Top of Passage to read

THE HIDDEN HISTORY OF WOMEN IN SCIENCE

A solid combination of a feminist critique and a fascinating discussion of the progression of 20th- and 21st-century science.

How women have shaped science and vice versa.

Since the early 1900s, Marie Curie (1867–1934), a two-time winner of the Nobel Prize, has been an inspiration for women who aspire to become scientists. Des Jardins (History/Baruch Coll.; Women and the Historical Enterprise in America: Gender, Race, and the Politics of Memory, 1880–1945, 2002) deconstructs the myth of a woman who was apparently “achieving it all: marriage, family, and career,” and setting the standard: “To succeed in men’s fields, women couldn’t be themselves; they had to perform better than men.” The author examines the lives of Maria Goeppert Mayer (1906–1972), winner of the Nobel for discovering the shell structure of the nucleus, and Rosalind Franklin (1920–1958), whose seminal work on the structure of DNA anticipated Crick and Watson’s “discovery” of the double helix but was largely overlooked. While opportunities for women holding doctorates in science increased during World War II, in its aftermath “the ratios of women to men [employed] in math and physical sciences plummeted to one in twenty-five.” Married women who successfully forged careers were expected to make a superhuman effort, while accepting their subordinate role to men, both in the home and in the lab. Rosalyn Sussman Yalow—the winner of the 1977 Nobel in Physiology or Medicine who was dubbed “a Madam Curie from the Bronx” for her groundbreaking work on radioactive tracers—appeared to subordinate herself to physician Sol Berson, her partner until his death in 1972. She deliberately scripted her behavior to accord to the accepted portrait of Marie Curie as the “doer” and her husband Pierre as the “thinker.” In her Nobel speech, Yalow spoke about how sexism in science was an obstacle for women to rise above, but she failed to challenge the basic presumptions of sexist science. Des Jardins juxtaposes Yalow’s failure with the crucial role played by such luminaries as environmentalist Rachel Carson, primatologist Jane Goodall and biologist Barbara McClintock.

Bottom of Passage to read
Top of Provided data

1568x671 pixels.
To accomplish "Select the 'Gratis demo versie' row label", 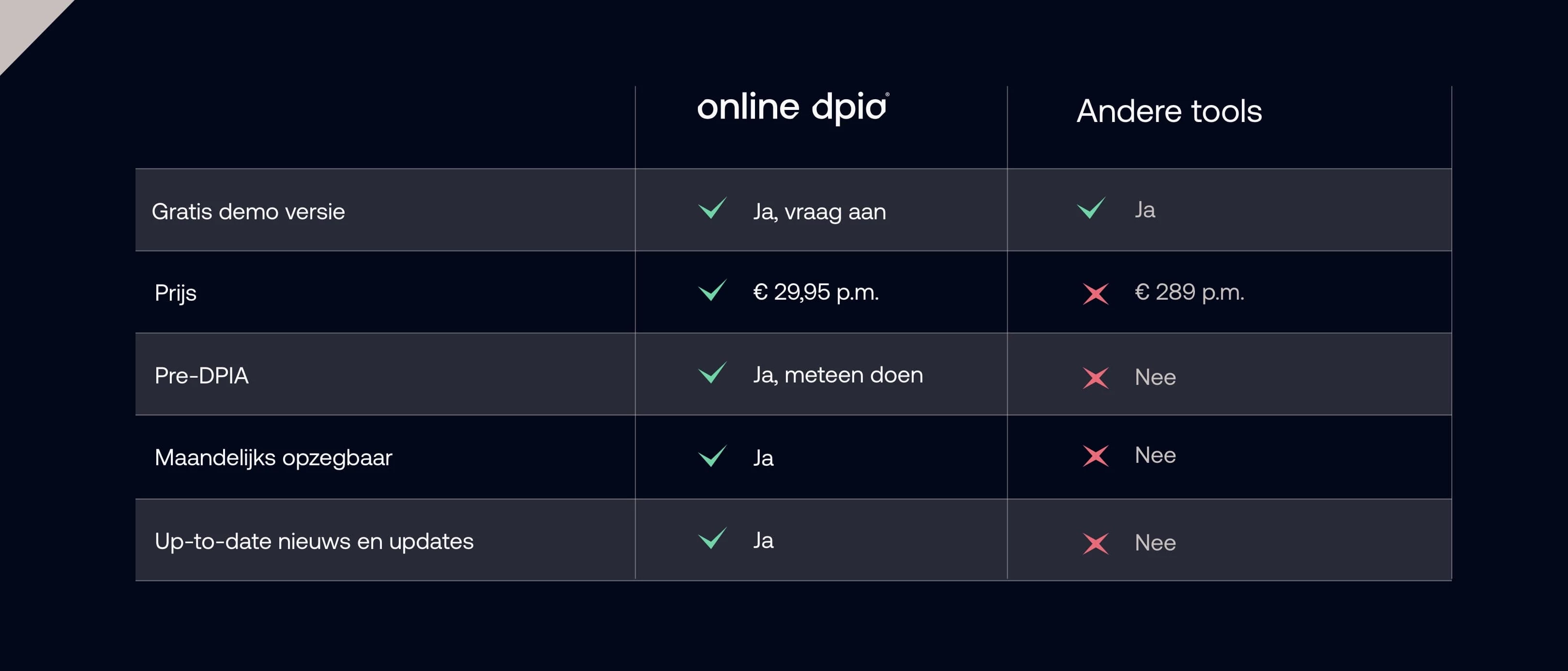I will coord(248,212).
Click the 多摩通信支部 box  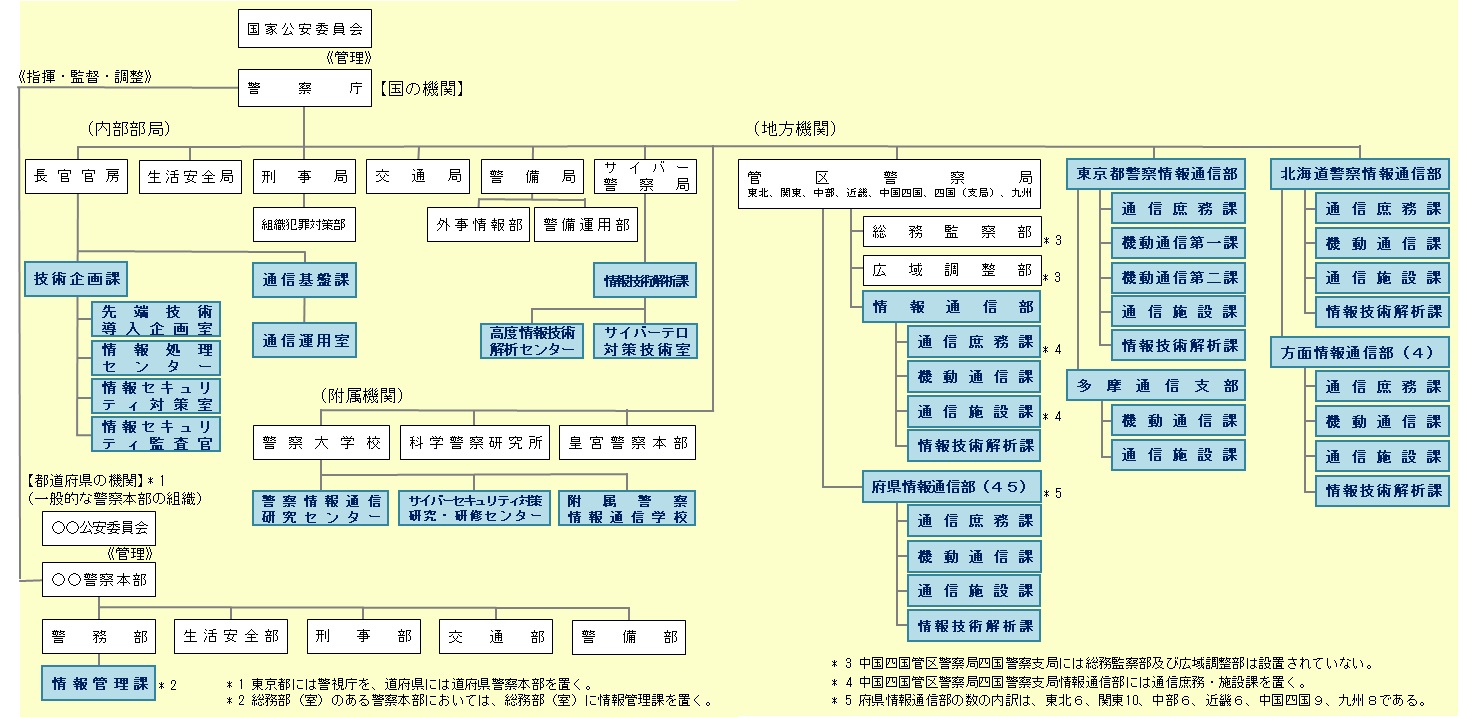point(1157,385)
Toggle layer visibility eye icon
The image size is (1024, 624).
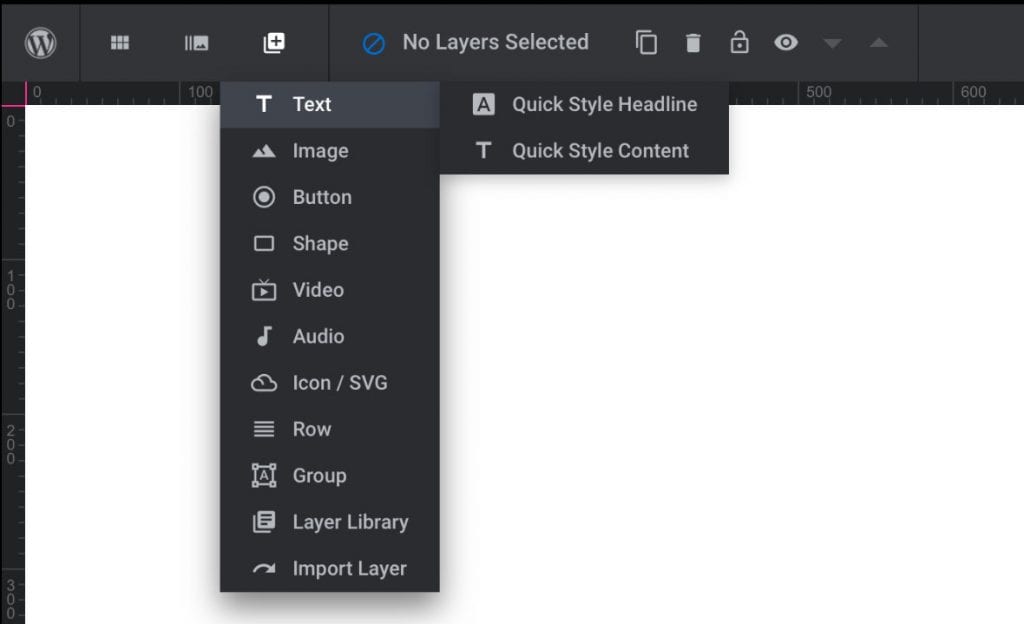point(786,43)
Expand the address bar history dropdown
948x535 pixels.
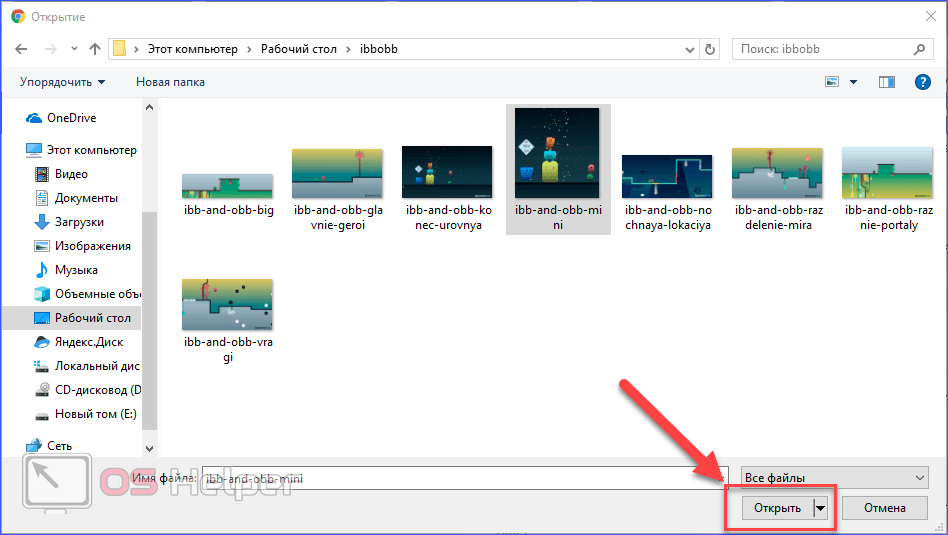(689, 49)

Bottom of Provided data

_Problem requirements:_
From the review of the book on women in science above, reproduce everything from "THE HIDDEN HISTORY" down to "and 21st-century science." word for word.

_Task result:_
THE HIDDEN HISTORY OF WOMEN IN SCIENCE

A solid combination of a feminist critique and a fascinating discussion of the progression of 20th- and 21st-century science.